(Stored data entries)
+===+

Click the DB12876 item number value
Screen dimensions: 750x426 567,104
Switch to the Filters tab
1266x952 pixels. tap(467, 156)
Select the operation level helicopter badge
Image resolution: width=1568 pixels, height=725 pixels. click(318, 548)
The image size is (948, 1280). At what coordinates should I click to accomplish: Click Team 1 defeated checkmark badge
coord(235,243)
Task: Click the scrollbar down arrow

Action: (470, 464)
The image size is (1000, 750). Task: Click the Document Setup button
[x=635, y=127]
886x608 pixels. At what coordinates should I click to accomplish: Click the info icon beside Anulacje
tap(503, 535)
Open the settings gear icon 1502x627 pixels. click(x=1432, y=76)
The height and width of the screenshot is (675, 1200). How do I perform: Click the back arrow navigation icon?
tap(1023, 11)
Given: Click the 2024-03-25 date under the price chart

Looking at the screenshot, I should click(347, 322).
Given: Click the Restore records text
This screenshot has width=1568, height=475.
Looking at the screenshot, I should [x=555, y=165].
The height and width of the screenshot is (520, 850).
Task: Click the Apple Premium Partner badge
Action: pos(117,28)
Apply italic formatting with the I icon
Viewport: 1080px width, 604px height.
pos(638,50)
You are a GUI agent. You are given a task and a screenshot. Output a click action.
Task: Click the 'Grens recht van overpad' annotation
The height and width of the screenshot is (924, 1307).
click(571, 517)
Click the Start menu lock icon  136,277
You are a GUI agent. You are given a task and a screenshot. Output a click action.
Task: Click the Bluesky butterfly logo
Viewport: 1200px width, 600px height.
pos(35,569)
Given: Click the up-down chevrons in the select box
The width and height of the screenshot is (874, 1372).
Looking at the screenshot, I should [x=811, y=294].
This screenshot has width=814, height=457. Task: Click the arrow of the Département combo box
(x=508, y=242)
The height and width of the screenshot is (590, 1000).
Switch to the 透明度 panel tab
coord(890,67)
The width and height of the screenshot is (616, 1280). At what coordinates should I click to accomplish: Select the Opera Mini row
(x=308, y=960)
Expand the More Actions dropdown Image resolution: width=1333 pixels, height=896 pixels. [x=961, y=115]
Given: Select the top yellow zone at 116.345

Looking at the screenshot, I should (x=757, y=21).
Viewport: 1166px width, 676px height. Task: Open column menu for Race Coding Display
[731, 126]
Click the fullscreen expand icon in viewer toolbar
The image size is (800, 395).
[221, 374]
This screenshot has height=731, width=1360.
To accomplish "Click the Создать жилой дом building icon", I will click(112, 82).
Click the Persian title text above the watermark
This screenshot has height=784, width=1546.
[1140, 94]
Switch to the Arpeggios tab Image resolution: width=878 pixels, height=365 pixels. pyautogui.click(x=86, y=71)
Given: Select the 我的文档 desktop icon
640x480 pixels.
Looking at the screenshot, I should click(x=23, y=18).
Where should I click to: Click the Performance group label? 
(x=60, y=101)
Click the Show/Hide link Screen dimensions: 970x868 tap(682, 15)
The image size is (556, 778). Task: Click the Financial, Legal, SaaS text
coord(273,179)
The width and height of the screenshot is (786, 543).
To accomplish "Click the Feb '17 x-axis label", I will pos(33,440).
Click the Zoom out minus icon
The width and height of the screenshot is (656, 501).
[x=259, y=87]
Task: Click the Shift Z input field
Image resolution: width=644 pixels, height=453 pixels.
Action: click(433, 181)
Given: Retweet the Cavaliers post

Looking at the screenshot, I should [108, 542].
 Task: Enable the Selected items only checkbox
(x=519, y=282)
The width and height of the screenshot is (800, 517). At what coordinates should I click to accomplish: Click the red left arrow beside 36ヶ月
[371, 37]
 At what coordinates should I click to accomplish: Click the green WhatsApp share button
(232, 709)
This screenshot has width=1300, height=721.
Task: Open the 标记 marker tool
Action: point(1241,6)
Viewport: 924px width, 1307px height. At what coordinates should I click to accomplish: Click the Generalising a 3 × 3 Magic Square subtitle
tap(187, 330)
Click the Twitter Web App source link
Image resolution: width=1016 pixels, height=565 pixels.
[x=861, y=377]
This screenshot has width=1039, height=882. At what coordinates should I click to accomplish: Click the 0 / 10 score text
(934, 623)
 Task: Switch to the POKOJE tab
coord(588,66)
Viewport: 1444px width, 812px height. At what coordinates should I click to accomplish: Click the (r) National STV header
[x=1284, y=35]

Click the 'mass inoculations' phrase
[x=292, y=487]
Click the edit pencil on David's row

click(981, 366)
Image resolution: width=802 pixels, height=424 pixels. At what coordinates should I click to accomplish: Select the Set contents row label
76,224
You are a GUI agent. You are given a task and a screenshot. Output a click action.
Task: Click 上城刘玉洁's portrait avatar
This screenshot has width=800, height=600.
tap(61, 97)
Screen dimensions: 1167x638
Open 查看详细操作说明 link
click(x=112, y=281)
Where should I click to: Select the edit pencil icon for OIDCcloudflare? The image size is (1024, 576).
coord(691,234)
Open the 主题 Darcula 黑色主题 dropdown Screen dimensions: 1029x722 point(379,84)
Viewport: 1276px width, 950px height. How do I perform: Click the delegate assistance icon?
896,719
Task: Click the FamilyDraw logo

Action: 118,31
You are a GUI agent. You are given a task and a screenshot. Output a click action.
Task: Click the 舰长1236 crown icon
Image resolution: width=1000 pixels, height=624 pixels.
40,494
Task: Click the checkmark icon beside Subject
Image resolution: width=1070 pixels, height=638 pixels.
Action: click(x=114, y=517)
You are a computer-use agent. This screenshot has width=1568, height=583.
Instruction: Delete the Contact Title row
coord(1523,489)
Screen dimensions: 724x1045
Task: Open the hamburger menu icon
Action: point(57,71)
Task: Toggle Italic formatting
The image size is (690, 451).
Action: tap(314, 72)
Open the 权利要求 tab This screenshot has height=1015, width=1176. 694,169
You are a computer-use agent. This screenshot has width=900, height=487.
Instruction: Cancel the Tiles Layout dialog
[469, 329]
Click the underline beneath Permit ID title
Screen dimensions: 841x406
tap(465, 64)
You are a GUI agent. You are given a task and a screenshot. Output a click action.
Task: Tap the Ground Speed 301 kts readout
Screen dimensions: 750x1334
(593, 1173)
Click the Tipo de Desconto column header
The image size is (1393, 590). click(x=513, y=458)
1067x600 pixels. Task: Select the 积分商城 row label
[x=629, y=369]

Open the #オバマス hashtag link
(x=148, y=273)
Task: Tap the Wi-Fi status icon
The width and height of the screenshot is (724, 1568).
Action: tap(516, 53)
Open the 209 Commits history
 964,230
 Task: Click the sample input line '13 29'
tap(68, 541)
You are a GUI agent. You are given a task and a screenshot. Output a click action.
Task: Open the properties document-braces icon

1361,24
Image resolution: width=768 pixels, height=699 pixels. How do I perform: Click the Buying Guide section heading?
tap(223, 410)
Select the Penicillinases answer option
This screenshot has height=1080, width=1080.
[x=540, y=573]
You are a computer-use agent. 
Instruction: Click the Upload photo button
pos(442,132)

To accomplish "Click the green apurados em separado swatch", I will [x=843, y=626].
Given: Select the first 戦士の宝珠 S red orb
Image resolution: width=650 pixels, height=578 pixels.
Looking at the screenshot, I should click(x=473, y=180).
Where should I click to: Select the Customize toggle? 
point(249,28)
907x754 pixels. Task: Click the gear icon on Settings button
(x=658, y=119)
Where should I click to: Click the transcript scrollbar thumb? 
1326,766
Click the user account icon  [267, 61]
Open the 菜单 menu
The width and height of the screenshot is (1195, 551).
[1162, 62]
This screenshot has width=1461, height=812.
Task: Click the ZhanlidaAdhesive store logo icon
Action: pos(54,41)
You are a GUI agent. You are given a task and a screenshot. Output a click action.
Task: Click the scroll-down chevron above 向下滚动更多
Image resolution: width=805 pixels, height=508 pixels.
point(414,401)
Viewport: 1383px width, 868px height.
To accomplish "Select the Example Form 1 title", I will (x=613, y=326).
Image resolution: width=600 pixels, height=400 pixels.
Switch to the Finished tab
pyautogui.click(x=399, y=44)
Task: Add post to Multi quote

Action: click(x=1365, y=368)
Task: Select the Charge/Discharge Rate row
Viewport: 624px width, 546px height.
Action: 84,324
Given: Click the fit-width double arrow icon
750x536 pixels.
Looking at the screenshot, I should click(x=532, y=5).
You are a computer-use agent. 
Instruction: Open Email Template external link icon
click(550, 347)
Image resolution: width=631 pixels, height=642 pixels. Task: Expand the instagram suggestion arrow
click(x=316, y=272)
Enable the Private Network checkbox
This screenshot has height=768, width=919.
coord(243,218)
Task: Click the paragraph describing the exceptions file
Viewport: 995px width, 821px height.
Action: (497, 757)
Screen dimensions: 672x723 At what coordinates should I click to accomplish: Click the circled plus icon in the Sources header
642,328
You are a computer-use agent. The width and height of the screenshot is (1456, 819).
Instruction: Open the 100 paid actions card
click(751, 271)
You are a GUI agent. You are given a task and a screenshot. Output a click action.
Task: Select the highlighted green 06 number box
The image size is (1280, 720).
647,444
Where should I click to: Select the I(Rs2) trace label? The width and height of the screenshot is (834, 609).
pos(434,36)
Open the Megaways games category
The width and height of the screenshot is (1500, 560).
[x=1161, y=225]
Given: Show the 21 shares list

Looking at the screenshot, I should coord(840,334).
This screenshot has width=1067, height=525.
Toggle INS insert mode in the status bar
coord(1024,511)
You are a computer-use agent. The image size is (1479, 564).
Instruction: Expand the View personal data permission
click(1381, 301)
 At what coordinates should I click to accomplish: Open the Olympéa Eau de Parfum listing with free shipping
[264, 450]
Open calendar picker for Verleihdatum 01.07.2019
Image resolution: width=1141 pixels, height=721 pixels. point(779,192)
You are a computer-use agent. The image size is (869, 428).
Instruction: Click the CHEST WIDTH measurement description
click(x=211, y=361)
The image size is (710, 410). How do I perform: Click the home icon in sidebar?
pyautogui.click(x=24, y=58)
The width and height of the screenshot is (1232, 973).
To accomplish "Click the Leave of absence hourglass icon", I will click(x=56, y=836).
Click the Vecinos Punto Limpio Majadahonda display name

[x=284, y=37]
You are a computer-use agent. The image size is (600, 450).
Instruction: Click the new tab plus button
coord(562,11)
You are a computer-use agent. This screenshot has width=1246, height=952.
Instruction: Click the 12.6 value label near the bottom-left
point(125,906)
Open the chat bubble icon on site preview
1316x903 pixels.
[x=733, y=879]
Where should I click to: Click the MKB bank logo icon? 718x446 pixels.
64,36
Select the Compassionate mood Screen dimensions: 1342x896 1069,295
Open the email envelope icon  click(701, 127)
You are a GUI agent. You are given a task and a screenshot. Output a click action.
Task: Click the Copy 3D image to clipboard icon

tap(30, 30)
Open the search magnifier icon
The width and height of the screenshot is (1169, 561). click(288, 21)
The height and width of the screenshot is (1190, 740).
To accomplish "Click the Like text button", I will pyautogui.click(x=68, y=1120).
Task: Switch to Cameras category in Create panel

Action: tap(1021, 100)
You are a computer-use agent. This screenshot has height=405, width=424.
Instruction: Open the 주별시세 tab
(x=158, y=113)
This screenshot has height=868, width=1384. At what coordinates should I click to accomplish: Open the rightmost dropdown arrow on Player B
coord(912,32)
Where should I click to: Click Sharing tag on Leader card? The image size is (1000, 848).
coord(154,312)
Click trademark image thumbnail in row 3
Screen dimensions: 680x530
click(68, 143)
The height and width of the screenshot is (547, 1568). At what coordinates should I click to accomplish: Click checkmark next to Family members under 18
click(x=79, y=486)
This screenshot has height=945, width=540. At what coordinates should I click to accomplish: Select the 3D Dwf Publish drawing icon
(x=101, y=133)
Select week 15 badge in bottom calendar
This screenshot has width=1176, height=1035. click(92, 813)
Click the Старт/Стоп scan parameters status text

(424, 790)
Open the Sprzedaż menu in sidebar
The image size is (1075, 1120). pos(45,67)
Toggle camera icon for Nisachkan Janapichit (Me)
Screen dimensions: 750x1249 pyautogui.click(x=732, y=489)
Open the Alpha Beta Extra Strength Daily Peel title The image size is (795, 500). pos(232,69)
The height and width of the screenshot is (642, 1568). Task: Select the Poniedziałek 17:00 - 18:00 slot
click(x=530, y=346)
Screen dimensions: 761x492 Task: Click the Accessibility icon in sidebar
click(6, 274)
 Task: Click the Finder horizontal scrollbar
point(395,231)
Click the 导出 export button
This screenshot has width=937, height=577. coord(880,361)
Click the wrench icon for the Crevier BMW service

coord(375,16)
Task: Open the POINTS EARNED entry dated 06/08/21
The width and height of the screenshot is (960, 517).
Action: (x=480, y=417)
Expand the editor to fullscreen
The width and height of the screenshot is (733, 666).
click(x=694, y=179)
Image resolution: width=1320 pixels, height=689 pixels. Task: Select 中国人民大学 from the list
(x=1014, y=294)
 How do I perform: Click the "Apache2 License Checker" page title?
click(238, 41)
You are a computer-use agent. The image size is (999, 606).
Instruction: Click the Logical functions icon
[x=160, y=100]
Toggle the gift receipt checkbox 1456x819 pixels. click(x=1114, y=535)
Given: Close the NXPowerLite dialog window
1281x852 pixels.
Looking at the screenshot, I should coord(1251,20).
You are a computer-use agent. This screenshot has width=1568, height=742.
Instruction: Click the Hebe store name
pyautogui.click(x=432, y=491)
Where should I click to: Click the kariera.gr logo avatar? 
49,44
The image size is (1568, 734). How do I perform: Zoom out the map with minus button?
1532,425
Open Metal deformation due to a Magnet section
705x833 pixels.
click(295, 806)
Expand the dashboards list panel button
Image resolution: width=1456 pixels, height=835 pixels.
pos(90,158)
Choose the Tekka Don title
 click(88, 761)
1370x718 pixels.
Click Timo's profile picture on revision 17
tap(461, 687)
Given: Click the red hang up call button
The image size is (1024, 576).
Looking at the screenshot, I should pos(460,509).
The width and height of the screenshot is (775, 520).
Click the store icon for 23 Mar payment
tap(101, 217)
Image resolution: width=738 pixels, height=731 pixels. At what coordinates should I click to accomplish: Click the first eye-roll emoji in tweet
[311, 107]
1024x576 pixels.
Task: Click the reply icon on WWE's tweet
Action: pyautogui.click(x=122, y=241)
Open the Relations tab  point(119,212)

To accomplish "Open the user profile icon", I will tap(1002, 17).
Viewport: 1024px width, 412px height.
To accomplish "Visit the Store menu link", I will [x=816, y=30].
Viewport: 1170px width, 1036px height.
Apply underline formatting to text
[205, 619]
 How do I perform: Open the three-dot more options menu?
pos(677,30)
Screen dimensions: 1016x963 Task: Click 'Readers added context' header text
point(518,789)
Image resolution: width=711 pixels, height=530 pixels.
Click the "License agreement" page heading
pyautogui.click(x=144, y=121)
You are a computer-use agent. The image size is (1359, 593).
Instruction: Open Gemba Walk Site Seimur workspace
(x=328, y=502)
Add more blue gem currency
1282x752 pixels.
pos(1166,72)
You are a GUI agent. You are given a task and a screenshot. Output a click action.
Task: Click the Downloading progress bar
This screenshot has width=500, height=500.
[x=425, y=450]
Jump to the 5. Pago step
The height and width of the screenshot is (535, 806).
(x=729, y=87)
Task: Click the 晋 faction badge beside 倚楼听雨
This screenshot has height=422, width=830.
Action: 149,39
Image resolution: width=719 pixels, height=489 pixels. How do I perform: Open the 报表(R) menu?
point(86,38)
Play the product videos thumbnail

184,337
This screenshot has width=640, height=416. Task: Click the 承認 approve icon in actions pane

+===+

◆ **Directions for this task**
The lines running from the start of the data through the one that contains "Given: Click the up-down" should be reproduced exactly, and only those.

◆ **Task answer**
Click the DB12876 item number value
Screen dimensions: 750x426 567,104
Switch to the Filters tab
1266x952 pixels. tap(467, 156)
Select the operation level helicopter badge
Image resolution: width=1568 pixels, height=725 pixels. click(318, 548)
The image size is (948, 1280). At what coordinates should I click to accomplish: Click Team 1 defeated checkmark badge
coord(235,243)
Task: Click the scrollbar down arrow

Action: (470, 464)
The image size is (1000, 750). Task: Click the Document Setup button
[x=635, y=127]
886x608 pixels. At what coordinates should I click to accomplish: Click the info icon beside Anulacje
tap(503, 535)
Open the settings gear icon 1502x627 pixels. click(x=1432, y=76)
The height and width of the screenshot is (675, 1200). How do I perform: Click the back arrow navigation icon?
tap(1023, 11)
Given: Click the 2024-03-25 date under the price chart

Looking at the screenshot, I should click(347, 322).
Given: Click the Restore records text
This screenshot has width=1568, height=475.
Looking at the screenshot, I should [x=555, y=165].
The height and width of the screenshot is (520, 850).
Task: Click the Apple Premium Partner badge
Action: pos(117,28)
Apply italic formatting with the I icon
Viewport: 1080px width, 604px height.
pos(638,50)
You are a GUI agent. You are given a task and a screenshot. Output a click action.
Task: Click the 'Grens recht van overpad' annotation
The height and width of the screenshot is (924, 1307).
click(571, 517)
Click the Start menu lock icon  136,277
You are a GUI agent. You are given a task and a screenshot. Output a click action.
Task: Click the Bluesky butterfly logo
Viewport: 1200px width, 600px height.
pos(35,569)
Given: Click the up-down chevrons in the select box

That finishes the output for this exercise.